The tribunal heard that staff at the Whipped café were regularly late, as shown by numerous WhatsApp messages communicating their reasons.
On 10 January 2024, Ayad was called to a meeting with Jamie Musialek, the other co-owner and Churchill’s husband. He accused Ayad of lateness, having a messy stockroom, needing training on baking cookies, and of criticising him and his wife at the Christmas party, although he did not say what she was alleged to have said.
From January 2024, Ayad’s working hours were reduced by about one hour per shift. Whipped claimed this was because of a lack of available hours. However, from the rotas shown to the tribunal, it appeared that other staff began working longer hours and that more staff were being hired.
In April 2024, Whipped asked Ayad to attend meetings, but she was unable to make the dates requested because of childcare and other reasons.
On 24 April 2024, Churchill emailed Ayad: “We would have liked to have discussed the following with you in person, but unfortunately, despite offering potential dates for a meeting this week, you were unable to attend any suggested dates or times.
“As you are aware, over the past few months, there have been various verbal and formal warnings regarding your poor time keeping, attitude towards the role and respect for your team and workplace… With this in mind and due to the continual issues with your performance and attitude in the workplace, we will be terminating your employment with immediate effect.”
Protected disclosures
Judge Brown decided that her complaints about the cold temperature in the workplace amounted to protected disclosures and that her treatment after them deteriorated. She concluded Ayad’s dismissal was not because of lateness, inappropriate attitude or performance, and that these were not the real reasons for dismissal.
The judgment said: “The respondent did not attend to be cross-examined and the reasons appeared to be scant and unconvincing. In reality, I decided that the claimant had proven, on all the facts, that what had changed in the relationship between the claimant and the respondent was the Claimant’s protected disclosures in November and December 2023. The working relationship changed from that time, with the claimant being told she was on her ‘last straws’ with Alice and being given fewer hours.”
Ayad was awarded £8,600 compensation for unfair dismissal, £11,240, as well as smaller amounts for wrongful dismissal, unpaid wages, holiday and pension. The full amount totalled £21,600.
WL Retail, which owned Whipped, ceased trading in June 2025. On 16 July 2025, its director wrote to the tribunal, confirming that any judgment in favour of the claimant would rank as an unsecured claim against the company.
Harriet Hutchinson, an associate at Birketts law firm, said: “From an employer’s standpoint, the key takeaway is the importance of recognising and responding appropriately to health and safety concerns.
“In this case, the judge found that the claimant made protected disclosures under s.43B Employment Rights Act 1996, regarding the minimum temperature in WhatsApp messages to her employer.

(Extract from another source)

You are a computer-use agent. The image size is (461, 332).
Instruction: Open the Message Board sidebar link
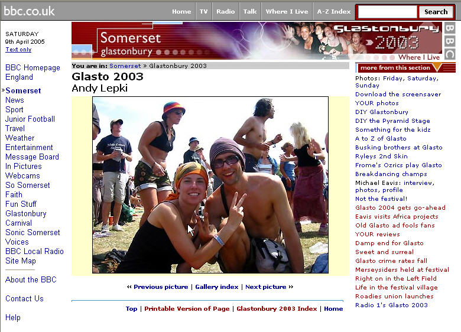click(32, 157)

It therefore serves as a useful reminder that employers should ensure that managers are trained to identify potential whistleblowing disclosures and escalate them appropriately.
“The case also highlights the importance of ensuring reasonable temperatures in the workplace in line with health and safety guidance, a timely reminder given the recent heatwaves. Failing to do so not only risks employee wellbeing but can also lead to significant legal and reputational consequences.”